EXERCISE OBJECTIVE :: Copy all records exactly; omit pictures.

__________________________________________________

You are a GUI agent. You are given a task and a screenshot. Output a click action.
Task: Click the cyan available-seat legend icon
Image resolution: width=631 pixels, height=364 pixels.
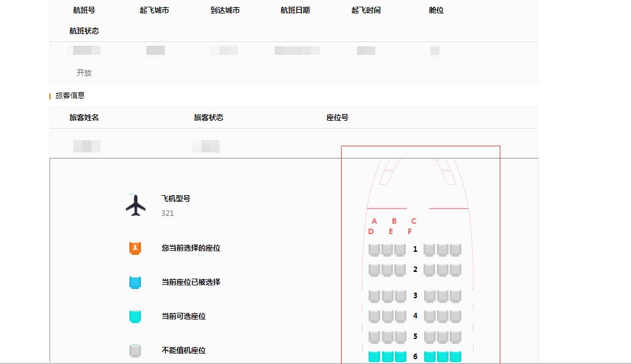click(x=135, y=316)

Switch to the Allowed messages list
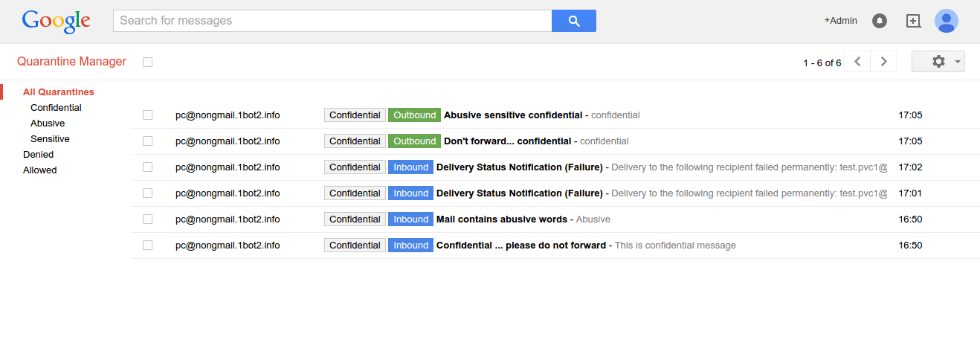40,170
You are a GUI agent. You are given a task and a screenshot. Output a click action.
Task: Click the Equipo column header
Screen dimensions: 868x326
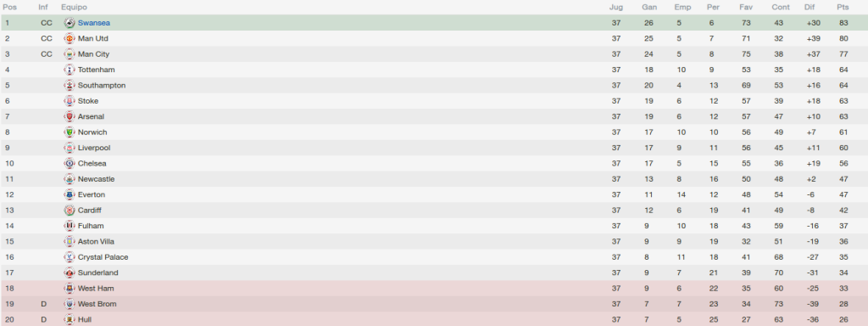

__________________________________________________

RESPONSE AREA ::
You are a GUI agent. You are given a task and a screenshot. Output a click action.
Task: Click the cyan available-seat legend icon
Image resolution: width=631 pixels, height=364 pixels.
click(x=135, y=316)

Switch to the Allowed messages list
40,170
You are a GUI agent. You are given a task and a screenshot. Output a click action.
Task: Click the Equipo column header
Screen dimensions: 868x326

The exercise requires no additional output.